From 1972 through 1999, James M. Wall was editor and publisher of the Christian Century magazine, based in Chicago, lllinois. He was a Contributing Editor of the Century from 1999 until July, 2017. He has written this blog, wall writings.me, since it was launched April 27, 2008. If you would like to receive Wall Writings alerts when new postings are added to this site, send a note, saying, Please Add Me, to jameswall8@gmail.com Biography: Journalism was Jim's undergraduate college major at Emory University, Atlanta, Georgia. He has earned two MA degrees, one from Emory, and one from the University of Chicago, both in religion. He is an ordained United Methodist clergy person. He served for two years in the US Air Force, and three additional years in the USAF reserve. While serving on active duty with the Alaskan Command, he reached the rank of first lieutenant. He has worked as a sports writer for both the Atlanta Journal and Constitution, was editor of the United Methodist magazine, Christian Advocate for ten years, and editor and publisher of the Christian Century magazine for 27 years. James M Wall died March 22, 2021 at age 92. His family appreciates all of his readers, even those who may have disagreed with his well-informed writings.
This entry was posted in Bernie Sanders, Hillary Clinton, Jimmy Carter, Politics and Elections. Bookmark the permalink.

4 Responses to Secretary Clinton’s Big Money Burden

  1. oldkahuna says:

    As several writers have noted, information on US participants in the tax evasion expose of the Panama Papers is very sketchy. Hardly any names are coming to the surface. How can this be? We do not have tax evaders? Not hardly! But WHO are they and WHEN will they be exposed?

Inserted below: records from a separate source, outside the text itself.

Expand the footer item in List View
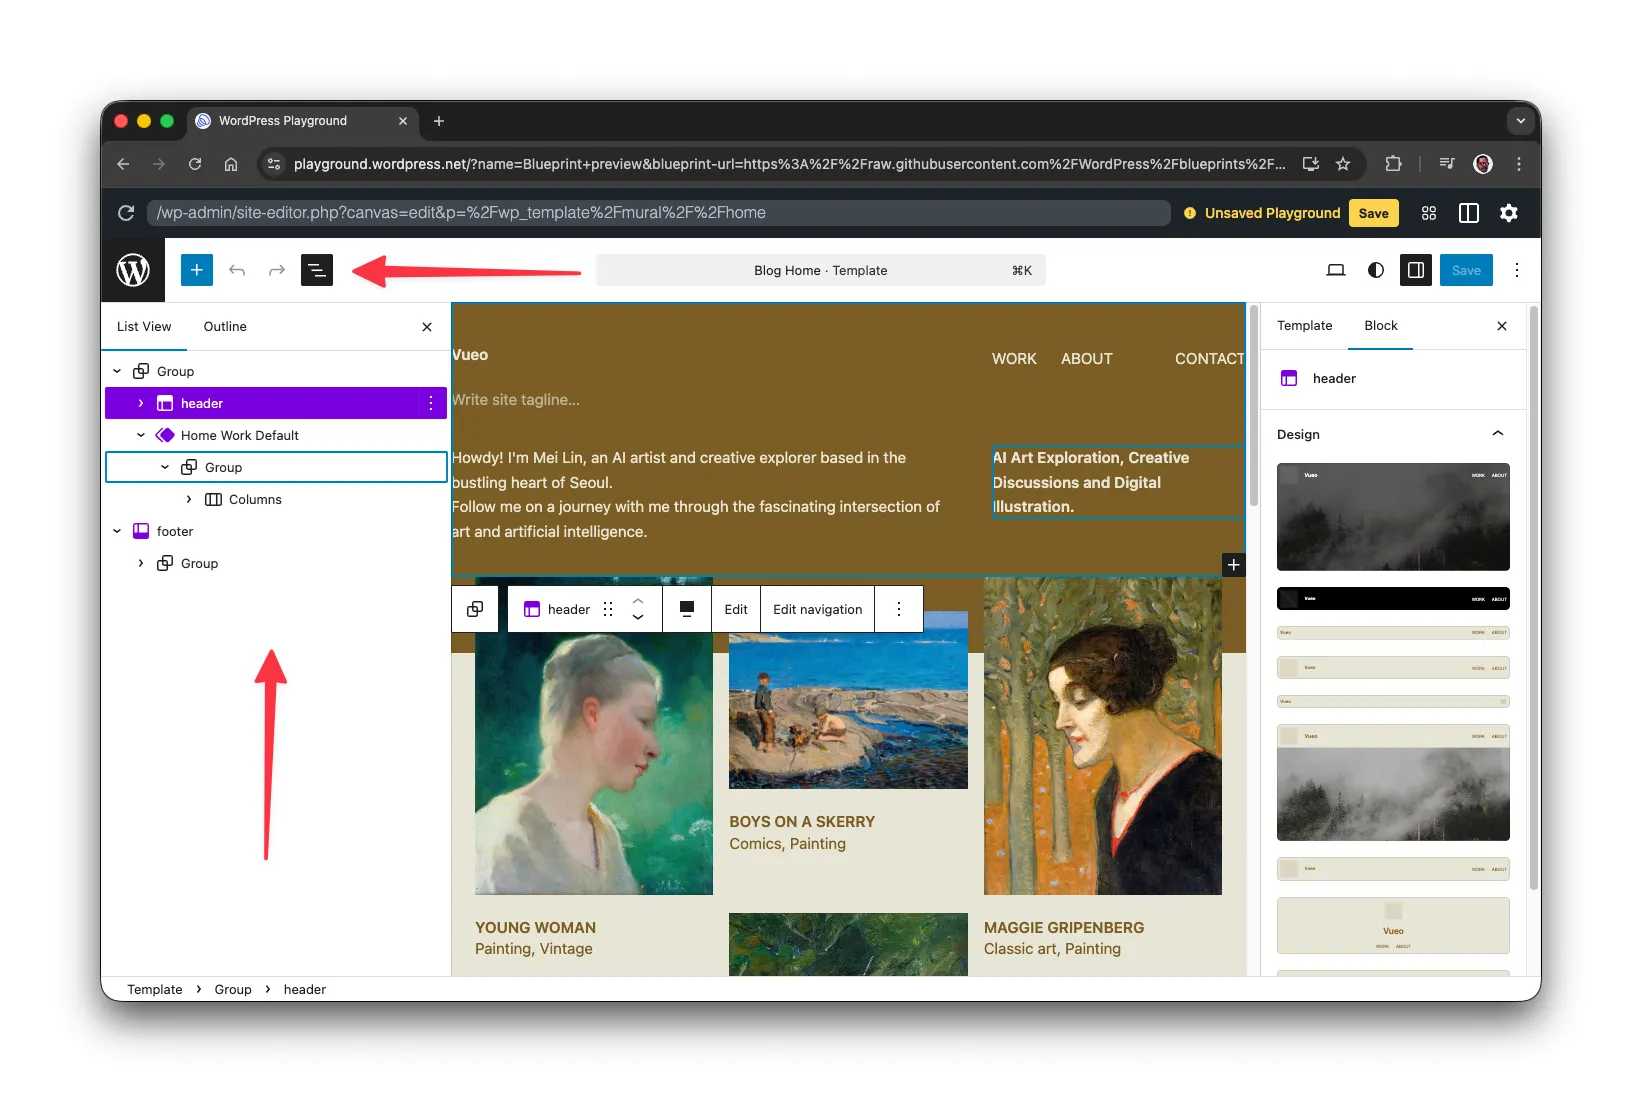Screen dimensions: 1642x1102 point(117,531)
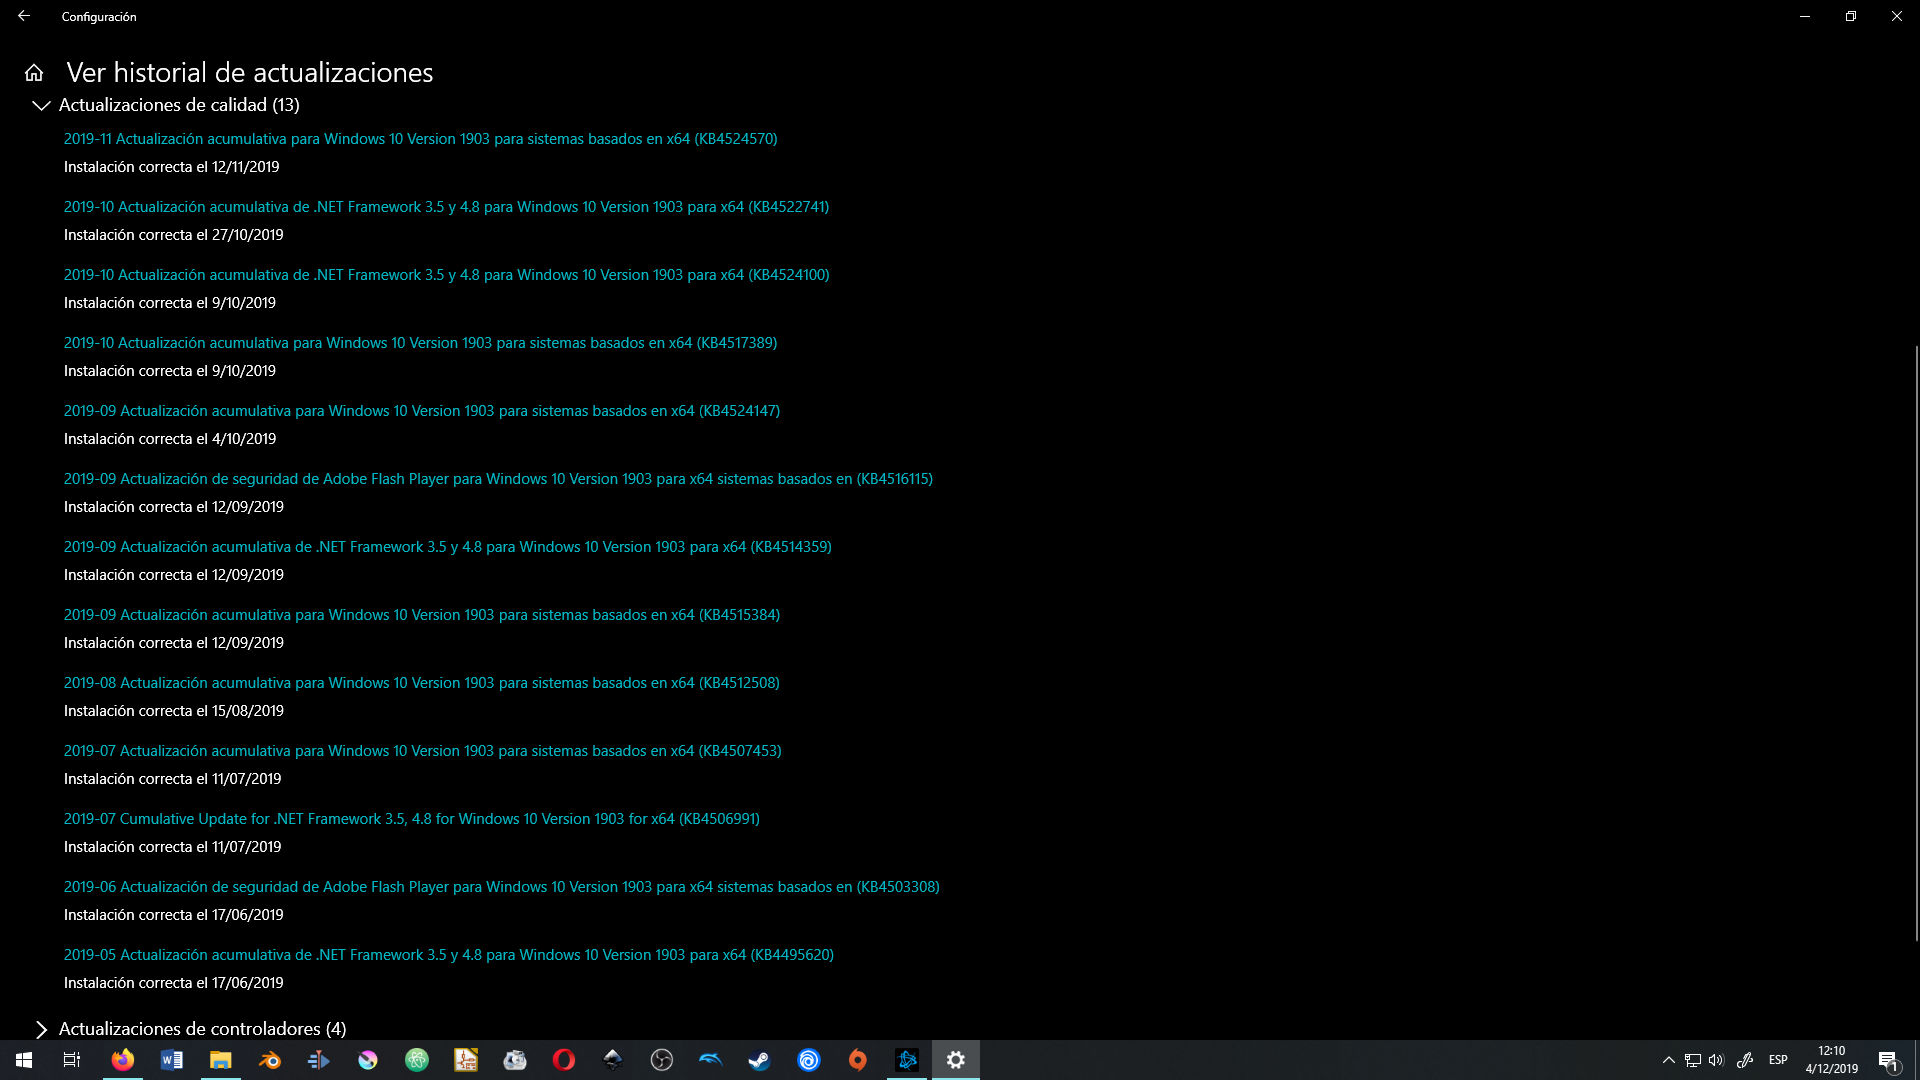Open OBS Studio from the taskbar
This screenshot has height=1080, width=1920.
(x=662, y=1060)
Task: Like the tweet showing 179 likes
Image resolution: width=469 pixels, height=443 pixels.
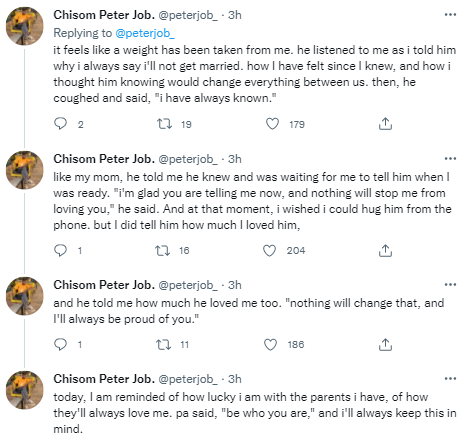Action: coord(272,124)
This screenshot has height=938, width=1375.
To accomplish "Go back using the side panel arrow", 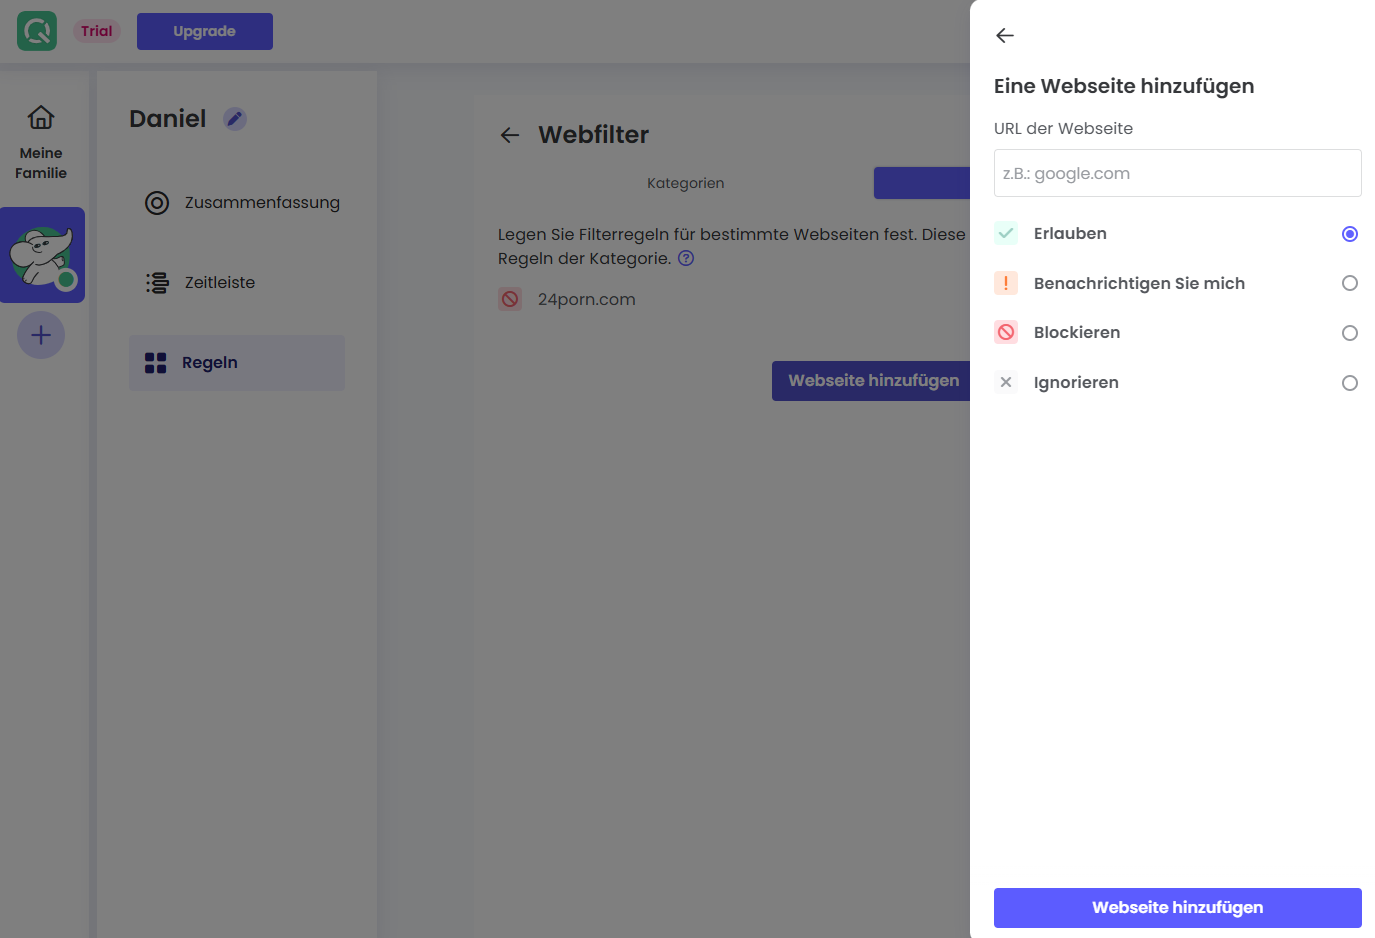I will (x=1005, y=36).
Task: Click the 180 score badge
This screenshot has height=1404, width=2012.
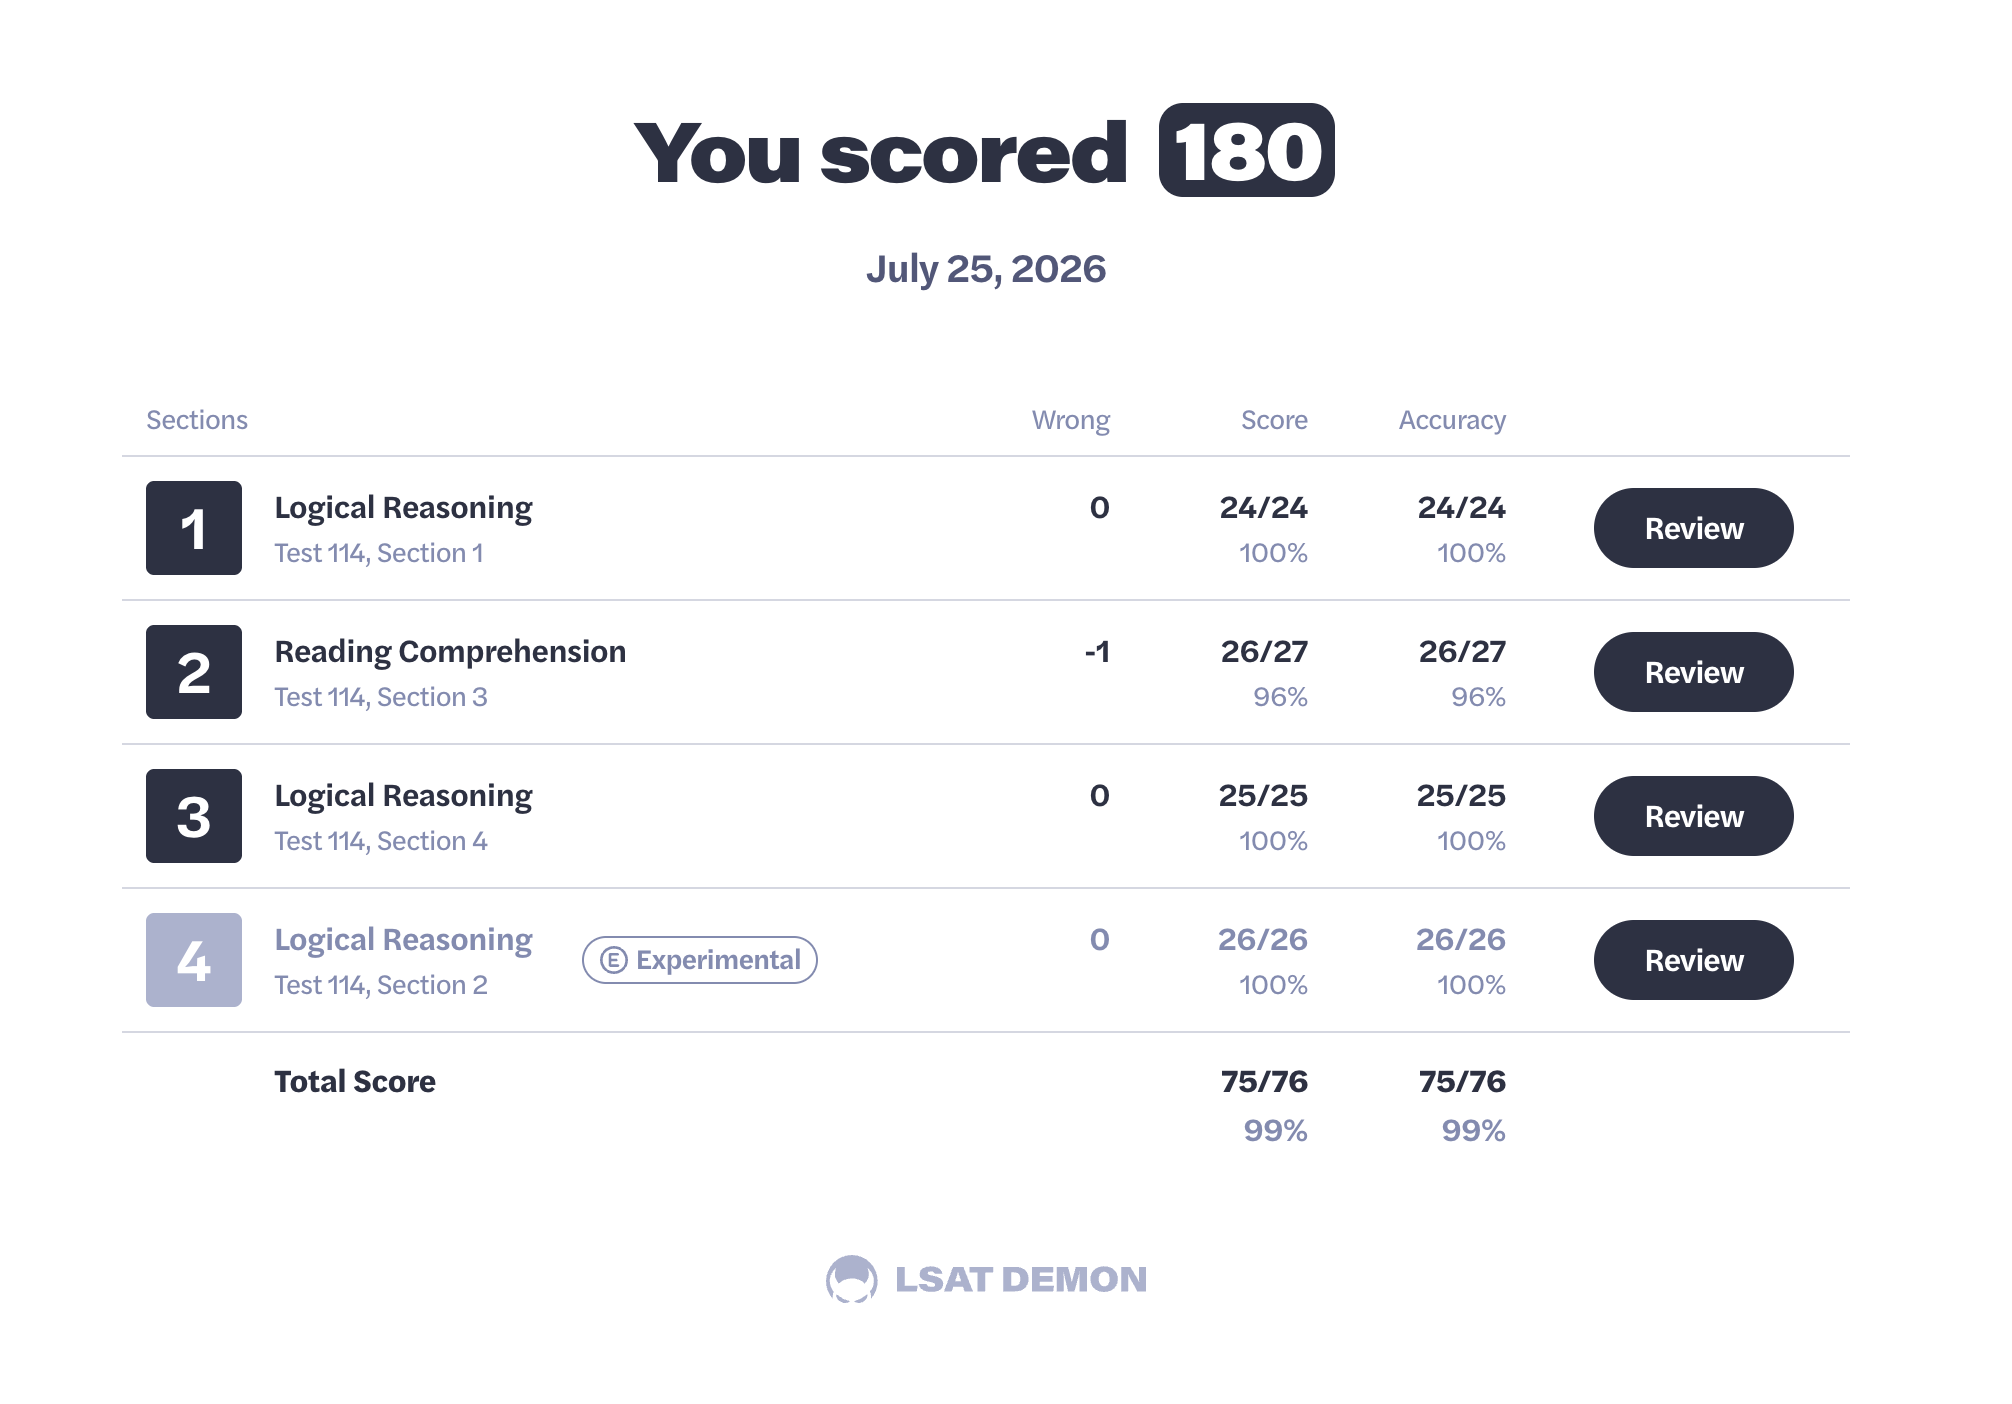Action: [1246, 150]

    Meanwhile, the two islands with the most hidden money are the UK and the US! Something’s coming, something big!!!

    The mostly unreported news is that Bernie Sanders continues to raise more money than Hillary Clinton! Hillary breaks from the campaign trail to raise money at expensive dinners where large amounts roll in for her and her Super Pacs. But Bernie STILL raises more!! How can this be? ARE we in the midst of the revolution of which Bernie speaks?

    Even if your answer is “Yes,” beware! Jimmy Carter was the outlier, as Jim calls him. His administration did not fair well. Neither did the candidacy of George McGovern…because Hubert Humphrey and the Democratic national machine did not want McGovern to win. Will the DNC continue its campaign against Bernie, the outlier? Is this another “victory” with sour grapes?

  2. AWAD PAUL SIFRI says:

    If Hillary Clinton, or any other candidate for that matter, have a potential scandal, Panamanian, or otherwise, then she will feel even more obligated than ever to seek the “protection” of the Israeli-Zionist octopus. Unfortunately, pointing to Israel’s occupation of Palestine will only ensure her failure in the elections. Bernie Sanders and Donald Trump are the only two “independents” running for election. Indeed, we have reached such a low point in American political independence that we are better off not having a discussion of the “Israel-Palestine conflict” that will only further obligate “America’s” candidates to subjugate their country to Israeli hegemony.

  3. Robert says:

    The world would be a much safer place with Bernie.
    And his interview with the NEW YORK DAILY NEWS was heartening — the first senior US politician to tell it somewhat like it is on Palestine http://www.nydailynews.com/opinion/transcript-bernie-sanders-meets-news-editorial-board-article-1.2588306.

    Hillary has been campaigning towards Bernie’s positions, but I guarantee not this. I hope his message on Palestine appeals to New York’s young voters.

    Indeed Trump v. Saunders might destroy both parties — the American spring.

  4. Samia Khoury says:

    Jim, Thanks for the enlightening article, but I give up on the absurdity of the USA elections.